RECORDS PROVIDED: Begin

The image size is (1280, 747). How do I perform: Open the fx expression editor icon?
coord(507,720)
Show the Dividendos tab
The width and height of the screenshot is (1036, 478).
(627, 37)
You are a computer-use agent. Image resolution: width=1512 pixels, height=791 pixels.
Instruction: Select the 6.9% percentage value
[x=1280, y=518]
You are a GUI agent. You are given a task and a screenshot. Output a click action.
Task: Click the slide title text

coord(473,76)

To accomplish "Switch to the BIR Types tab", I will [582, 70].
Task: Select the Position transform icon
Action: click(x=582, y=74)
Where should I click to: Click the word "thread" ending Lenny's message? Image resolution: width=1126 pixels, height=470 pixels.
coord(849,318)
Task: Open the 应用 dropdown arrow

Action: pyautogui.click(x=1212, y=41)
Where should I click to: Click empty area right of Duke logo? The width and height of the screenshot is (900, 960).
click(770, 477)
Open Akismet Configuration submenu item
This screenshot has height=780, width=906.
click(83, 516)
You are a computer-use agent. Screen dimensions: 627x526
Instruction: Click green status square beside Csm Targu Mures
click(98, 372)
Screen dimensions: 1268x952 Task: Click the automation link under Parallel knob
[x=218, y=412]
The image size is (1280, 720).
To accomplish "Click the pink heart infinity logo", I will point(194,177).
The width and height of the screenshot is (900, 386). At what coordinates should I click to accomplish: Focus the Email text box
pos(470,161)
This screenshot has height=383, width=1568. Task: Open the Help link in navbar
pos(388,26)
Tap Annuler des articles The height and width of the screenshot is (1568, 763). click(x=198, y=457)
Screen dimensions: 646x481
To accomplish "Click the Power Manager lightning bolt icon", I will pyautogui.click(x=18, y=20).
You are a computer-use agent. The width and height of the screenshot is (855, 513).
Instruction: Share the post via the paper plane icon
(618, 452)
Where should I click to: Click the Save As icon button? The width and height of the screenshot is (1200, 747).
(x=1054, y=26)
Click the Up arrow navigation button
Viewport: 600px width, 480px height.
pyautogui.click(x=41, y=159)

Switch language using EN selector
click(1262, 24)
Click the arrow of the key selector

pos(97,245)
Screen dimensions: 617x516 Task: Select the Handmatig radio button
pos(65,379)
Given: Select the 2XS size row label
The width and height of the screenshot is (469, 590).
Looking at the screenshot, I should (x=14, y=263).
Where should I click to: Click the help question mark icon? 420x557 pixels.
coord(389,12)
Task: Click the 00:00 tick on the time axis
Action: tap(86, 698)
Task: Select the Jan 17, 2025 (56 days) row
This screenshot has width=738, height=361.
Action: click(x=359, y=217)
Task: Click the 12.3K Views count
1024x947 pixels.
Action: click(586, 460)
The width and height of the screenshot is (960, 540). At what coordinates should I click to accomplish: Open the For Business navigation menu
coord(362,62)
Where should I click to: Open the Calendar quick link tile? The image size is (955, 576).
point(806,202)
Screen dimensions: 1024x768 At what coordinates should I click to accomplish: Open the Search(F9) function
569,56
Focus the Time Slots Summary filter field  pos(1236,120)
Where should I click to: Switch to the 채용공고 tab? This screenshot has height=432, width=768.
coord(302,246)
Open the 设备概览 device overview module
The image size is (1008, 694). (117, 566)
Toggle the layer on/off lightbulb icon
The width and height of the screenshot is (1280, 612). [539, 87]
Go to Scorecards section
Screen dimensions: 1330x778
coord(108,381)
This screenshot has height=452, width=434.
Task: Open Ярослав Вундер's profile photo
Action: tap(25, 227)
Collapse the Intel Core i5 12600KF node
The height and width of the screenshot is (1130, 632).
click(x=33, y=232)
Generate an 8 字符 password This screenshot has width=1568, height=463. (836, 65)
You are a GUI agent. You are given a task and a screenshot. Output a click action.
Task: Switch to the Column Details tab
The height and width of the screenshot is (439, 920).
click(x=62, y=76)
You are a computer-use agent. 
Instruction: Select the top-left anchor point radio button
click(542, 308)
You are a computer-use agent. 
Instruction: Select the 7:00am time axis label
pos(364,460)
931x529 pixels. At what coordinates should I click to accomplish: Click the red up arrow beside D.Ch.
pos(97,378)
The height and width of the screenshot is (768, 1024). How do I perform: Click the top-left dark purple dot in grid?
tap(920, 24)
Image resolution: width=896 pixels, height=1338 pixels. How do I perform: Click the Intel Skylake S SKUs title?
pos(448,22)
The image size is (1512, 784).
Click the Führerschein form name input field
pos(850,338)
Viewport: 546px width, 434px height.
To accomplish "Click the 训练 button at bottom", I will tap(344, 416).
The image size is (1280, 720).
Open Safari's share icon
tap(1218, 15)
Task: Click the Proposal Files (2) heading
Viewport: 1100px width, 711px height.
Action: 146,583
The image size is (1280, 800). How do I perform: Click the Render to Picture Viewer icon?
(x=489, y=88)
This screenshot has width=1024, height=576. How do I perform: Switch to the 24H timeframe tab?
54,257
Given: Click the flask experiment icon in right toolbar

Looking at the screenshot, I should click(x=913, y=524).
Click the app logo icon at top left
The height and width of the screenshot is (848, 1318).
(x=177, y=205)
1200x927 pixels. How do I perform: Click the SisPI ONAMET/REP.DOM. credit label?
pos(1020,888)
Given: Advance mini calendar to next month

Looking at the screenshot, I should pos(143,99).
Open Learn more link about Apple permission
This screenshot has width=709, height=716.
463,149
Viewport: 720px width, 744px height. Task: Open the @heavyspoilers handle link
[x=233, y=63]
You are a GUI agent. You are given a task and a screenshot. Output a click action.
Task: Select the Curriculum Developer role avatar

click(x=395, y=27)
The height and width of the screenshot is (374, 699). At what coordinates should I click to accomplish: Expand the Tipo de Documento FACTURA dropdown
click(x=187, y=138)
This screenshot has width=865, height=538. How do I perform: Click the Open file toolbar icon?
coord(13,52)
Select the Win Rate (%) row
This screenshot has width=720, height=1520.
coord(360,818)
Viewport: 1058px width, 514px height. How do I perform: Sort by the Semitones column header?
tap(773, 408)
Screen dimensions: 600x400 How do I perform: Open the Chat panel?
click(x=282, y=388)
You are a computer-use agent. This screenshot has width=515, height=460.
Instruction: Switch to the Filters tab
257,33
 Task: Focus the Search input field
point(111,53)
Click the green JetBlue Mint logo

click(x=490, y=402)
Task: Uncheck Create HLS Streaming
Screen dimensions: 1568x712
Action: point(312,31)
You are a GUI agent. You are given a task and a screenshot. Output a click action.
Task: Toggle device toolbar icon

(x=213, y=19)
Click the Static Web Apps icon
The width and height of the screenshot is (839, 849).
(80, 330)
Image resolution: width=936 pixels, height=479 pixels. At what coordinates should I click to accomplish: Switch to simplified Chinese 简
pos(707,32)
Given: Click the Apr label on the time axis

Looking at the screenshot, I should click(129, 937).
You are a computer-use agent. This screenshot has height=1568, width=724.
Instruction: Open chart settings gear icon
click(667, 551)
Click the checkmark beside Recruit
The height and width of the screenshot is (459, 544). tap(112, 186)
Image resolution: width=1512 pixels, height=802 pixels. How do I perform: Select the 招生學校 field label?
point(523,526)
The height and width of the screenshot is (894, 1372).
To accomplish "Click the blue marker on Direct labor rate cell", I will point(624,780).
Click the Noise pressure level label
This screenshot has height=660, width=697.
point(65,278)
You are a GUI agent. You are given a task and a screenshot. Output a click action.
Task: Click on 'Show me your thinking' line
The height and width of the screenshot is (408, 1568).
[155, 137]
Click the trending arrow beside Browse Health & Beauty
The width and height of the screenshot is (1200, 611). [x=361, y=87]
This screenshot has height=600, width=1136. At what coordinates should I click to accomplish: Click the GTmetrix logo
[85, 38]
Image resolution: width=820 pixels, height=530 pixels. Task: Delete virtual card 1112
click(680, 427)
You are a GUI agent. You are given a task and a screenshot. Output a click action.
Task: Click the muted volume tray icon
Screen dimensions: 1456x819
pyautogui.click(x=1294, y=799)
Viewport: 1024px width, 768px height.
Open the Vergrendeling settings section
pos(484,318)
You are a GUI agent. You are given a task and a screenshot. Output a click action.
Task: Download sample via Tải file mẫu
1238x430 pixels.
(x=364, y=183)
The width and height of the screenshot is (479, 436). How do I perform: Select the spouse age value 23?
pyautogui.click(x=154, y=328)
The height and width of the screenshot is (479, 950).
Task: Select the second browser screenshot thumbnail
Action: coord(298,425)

RECORDS PROVIDED: End

### EXERCISE DESCRIPTION
Copy out the lines beginning at the one that contains "This screenshot has height=600, width=1136.". Stop at the final line of the data, and include it.

### PROBLEM SOLUTION
This screenshot has height=600, width=1136. At what coordinates should I click to accomplish: Click the GTmetrix logo
[85, 38]
Image resolution: width=820 pixels, height=530 pixels. Task: Delete virtual card 1112
click(680, 427)
You are a GUI agent. You are given a task and a screenshot. Output a click action.
Task: Click the muted volume tray icon
Screen dimensions: 1456x819
pyautogui.click(x=1294, y=799)
Viewport: 1024px width, 768px height.
Open the Vergrendeling settings section
pos(484,318)
You are a GUI agent. You are given a task and a screenshot. Output a click action.
Task: Download sample via Tải file mẫu
1238x430 pixels.
(x=364, y=183)
The width and height of the screenshot is (479, 436). How do I perform: Select the spouse age value 23?
pyautogui.click(x=154, y=328)
The height and width of the screenshot is (479, 950).
Task: Select the second browser screenshot thumbnail
Action: coord(298,425)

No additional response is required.